• [EXTRACT]:
* * * * * * * * *
For function optimization (error minimalization) there are relative easy methods like nelder-mead and simutaled annealing (no gradient calculation needed). I wonder if a related method that I thought of would also work. Also I wonder if it exists already (somebody must have thought of it already because it's very simple) and if there are publications about it.
The method (not a complete algorithm):
Have a set of current positions and treat it like a cloud (and not like a simplex which neldermead does): each step replace a bad position (some randomness in picking that) by a position near (some randomness in picking that) a good position (some randomness in picking that too). The new point can be chosen using a gaussian distribution (around the chosen good position). For convergence the stddev of this distribution has to decrease each step (linearly or exponentially). The stddev can (also) be a function of the error (of the chosen good position): better evaluation, then smaller stddev. For convergence randomness in picking bad and good points can also be decreased each step. Optimization can be stopped when the error has passed a threshold or when the number of iterations has passed a threshold.
* * * * * * * * *
• [DIRECTIVES]:
**1.** Say whether each statement agrees with the forum post on the cloud-based optimization method, answering yes or no and quoting the deciding words from the post:
(a) A new point can be drawn from a Gaussian distribution centered on the chosen good position.
(b) For convergence, the standard deviation of the distribution must grow with each step.
(c) Optimization may end once the number of iterations passes a threshold.
**2.** Resume the forum post on the cloud-based optimization method, picking up right after its last sentence.
The data after this point comes from a separate source and has no connection to the forum post.

• [DATA EXTRACT]:
* * * * * * * * *
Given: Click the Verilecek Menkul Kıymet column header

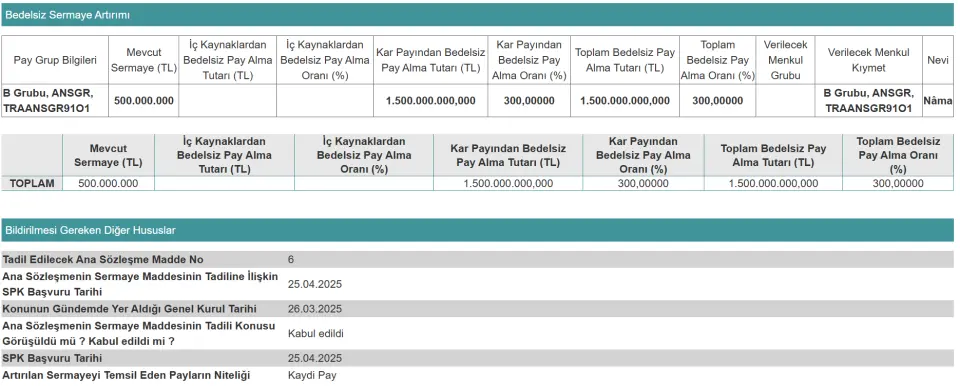Looking at the screenshot, I should (x=868, y=60).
* * * * * * * * *
• [RESULTS OF THE TASKS]:
**1.**
(a) Yes: "The new point can be chosen using a gaussian distribution (around the chosen good position)."
(b) No: "For convergence the stddev of this distribution has to decrease each step (linearly or exponentially)."
(c) Yes: "Optimization can be stopped when the error has passed a threshold or when the number of iterations has passed a threshold."

**2.**
This method is simpler than neldermead and maybe also better than that in avoiding local minima as final results (neldermead is deterministic after initialization and so some pattern in to be optimized function might 'sabotage' optimization). Further, in neldermead the dimension of the function determines the number of current positions; in the proposed method this is free. You can choose for more certainty to avoid local minima (by having more positions) or you can choose for more convergence speed (by having less positions).
Compared to simulated annealing the proposed method has the advantage of having a helicopter overview in the beginning. It's not a local search method (there is simulated annealing using multiple current positions, but they do not interact (for a position no information about other positions is used) and so the helicopter view is not exploited). Simulated annealling is less local than e.g. gradient based search because of the big jumps in the beginning, but there is no big picture at any moment in time, which neldermead and the proposed method do have (at least in the beginning of the search) and this big picture gives information about where you probably have to look for minima.
This initial big picture is also what misses in gradient based search. If you have a fairly smooth function and add some noise, the resulting function is hard to optimize with gradient based search, because gradients give bad information in this case. But a big picture gives very good information (for a smooth-noisy function the evaluation values for positions in a short range of each other stay within a short range). (of course if a function is too noisy this advantage does not exist. And such functions are almost impossible to optimize using any method.)
Gradient based search is (very) probably faster in case of optimizing a simple smooth function (few valleys and hills, no noise), since gradients give good information then. So in that case it's better to pick that method (given that gradients can be calculated).
Feedback is welcome.